▸ DOCUMENT EXTRACT
════

9. File formats and compression.

9.1 Overview of Hadoop Compression

Compression Format	Algorithm	File Extension	Is Splittable
DEFLATE	DEFLATE	.deflate	N
Gzip	DEFLATE	.gz	N
bzip2	bzip2	.bz2	Y
LZO	LZO	.lzo	Y
Snappy	Snappy	.snappy	N

To support multiple compression/decompression algorithms, Hadoop introduced codecs, as shown below.

Hadoop checks for supported compression methods via hadoop checknative.

Hadoop sets compression on the driver side.

Compression Format	Corresponding codec
DEFLATE	org.compress.hadoop.io.compress.DefaultCodec
gzip	org.apache.hadoop.io.compress.GzioCodec
bzip2	org.apache.hadoop.io.compress.BZip2Codec
LZO	com.hadoop.compression.lzo.LzopCodec
Snappy	org.aoache.hadoop.io.compress.SnappyCodec

Compression performance comparison

Compression Algorithm	Original File Size	Compressed File Size	Compression Speed	Decompression Speed
gzip	8.3GB	1.8GB	17.5MB/s	58MB/s
bzip2	8.3GB	1.1GB	2.4MB/s	9.5MB
LZO	8.3GB	2.9GB	49.3MB/s	74.6MB/s

On a single core of a CoreI7 processor in 64-bit mode, Snappy comoresses at about 250MB/s or mored and decppresses at about 500MB/s or more.

9.2 Hive file formats

Choosing an appropriate file format for the data in Hive tables is highly beneficial for improving query performance. The storage format for Hive table data can be selected from options such as Text File, ORC, Parquet, Sequence File, etc.

9.2.1 Text File

Text File is the default file format used by Hive. Each line in a text file corresponds to a row in a Hive table. The file format can be specified as Text File through the following table creation statement. This format is row-based storage.


create table textfile_table(
    (column_specs)
)
stored as textfile;

9.2.2 ORC (Optimized Row Columnar)

The ORC (Optimized Row Columnar) file format is a columnar storage file format introduced in Hive version 0.11. ORC files can improve Hive's performance in reading, writing, and processing data. In contrast to columnar storage is row-based storage. The figure below compares the two: (as shown, the left side is the logical table, the first on the right is row-based storage, and the second is columnar storage).

════

▸ RECORD LIST
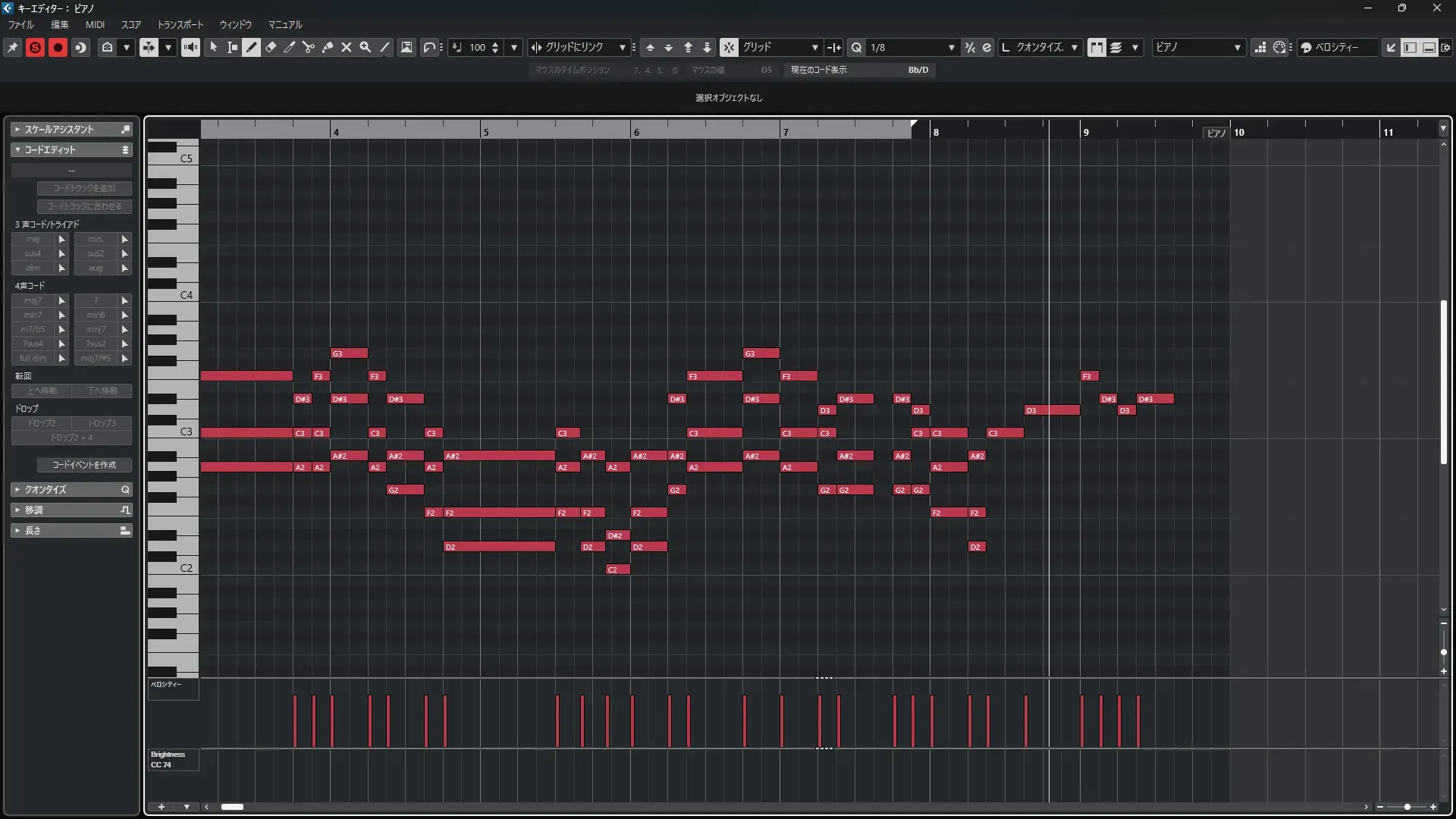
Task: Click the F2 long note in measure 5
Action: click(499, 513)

════

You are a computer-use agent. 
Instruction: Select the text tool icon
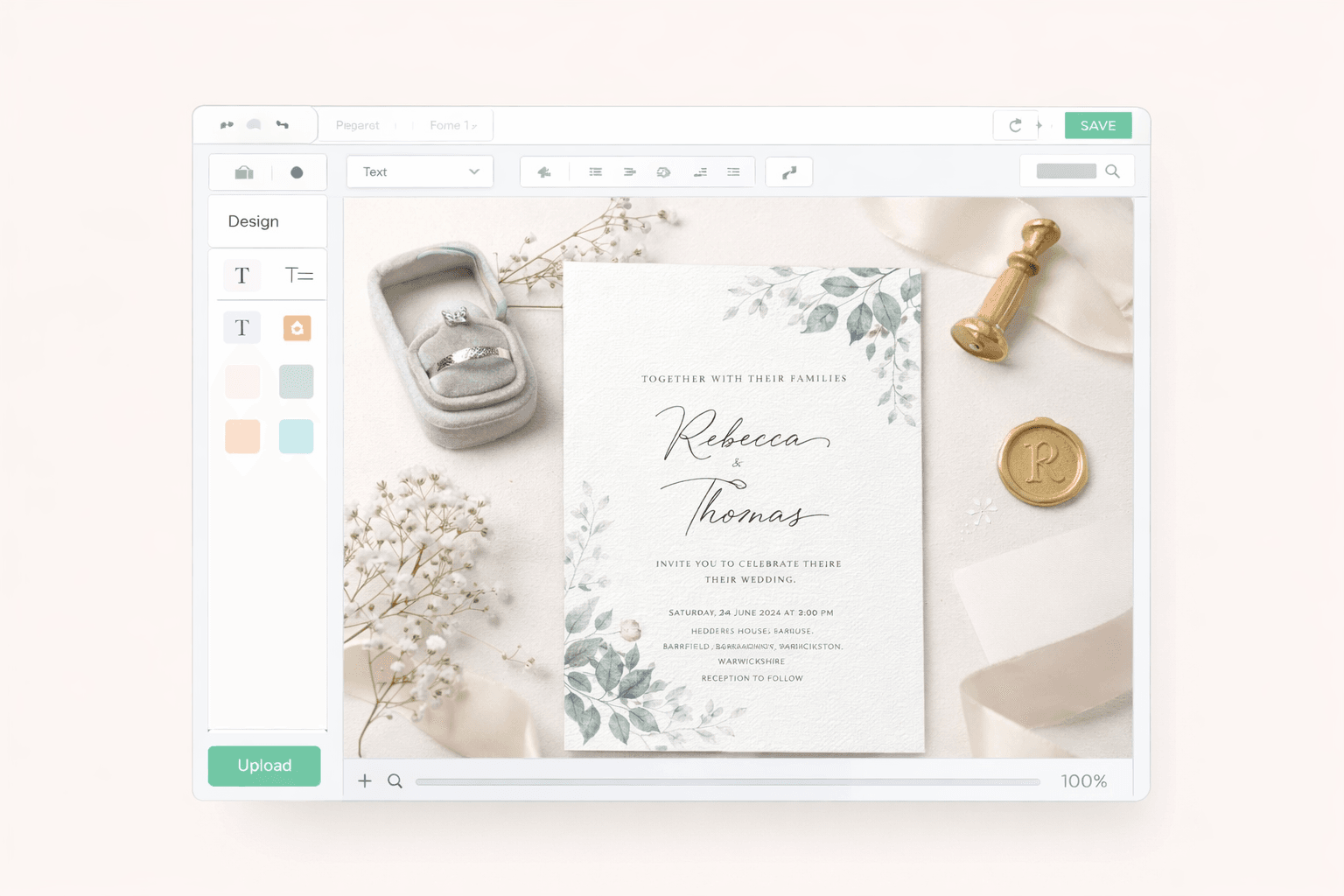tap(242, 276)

════

▸ PROMPT A
Please print the passage from the Hadoop compression and Hive file formats excerpt, starting with "9.2.1 Text File" and going on through "9.2.2 ORC (Optimized Row Columnar)".
▸ PROMPT B
According to the Hadoop compression and Hive file formats excerpt, in which Hive version was the ORC file format introduced?
▸ PROMPT C
Go on with the Hadoop compression and Hive file formats excerpt from its last sentence.
The data shown comes from a separate source.

▸ RESULT A
9.2.1 Text File

Text File is the default file format used by Hive. Each line in a text file corresponds to a row in a Hive table. The file format can be specified as Text File through the following table creation statement. This format is row-based storage.


create table textfile_table(
    (column_specs)
)
stored as textfile;

9.2.2 ORC (Optimized Row Columnar)

▸ RESULT B
Hive version 0.11

▸ RESULT C
(1) Characteristics of row-based storage

When querying an entire row of data that meets certain conditions, columnar storage requires retrieving the corresponding values for each aggregated field across different columns, whereas row-based storage only needs to locate one value, as the remaining values are adjacent. Therefore, in such cases, row-based storage offers faster query performance.

Row-based storage can be likened to the following SQL analogy:


# In the SQL below, we query several columns without a WHERE clause. In such cases, columnar storage can significantly improve query performance.
select 
    id, name, age
from stu_table;

(2) Characteristics of columnar storage.

Since the data for each field is stored together, queries that require only a few fields can significantly reduce the amount of data read. The data type for each field is necessarily the same, allowing columnar storage to design more targeted and efficient compression algorithms.

As mentioned earlier, Text File and Sequence File are row-based storage formats, while ORC and Parquet are columnar storage formats.

The diagram below illustrates the logical and physical storage structure of ORC:

Component	Description
Header	Content is ORC, used to denote the file type.
Index Data	A lightweight index, which by default is created for every 10,000 rows per column. Each index records the position of the nth ten-thousandth row, as well as the maximum and minimum values of the last 10,000 rows.
Row Data	Stores the actual data, organized by column. Each column is encoded and split into multiple streams for storage.
Stripe Footer	Stores the positions of each stream and the encoding information for each column.

The Body consists of index data, row data, and stripe footer. The Tail is made up of File Footer and Postscript. The File Footer contains the actual positions of each stripe, index length, data length, and statistical information for each column, among other details. The Postscript records the compression type of the entire file and the length of the File Footer, etc.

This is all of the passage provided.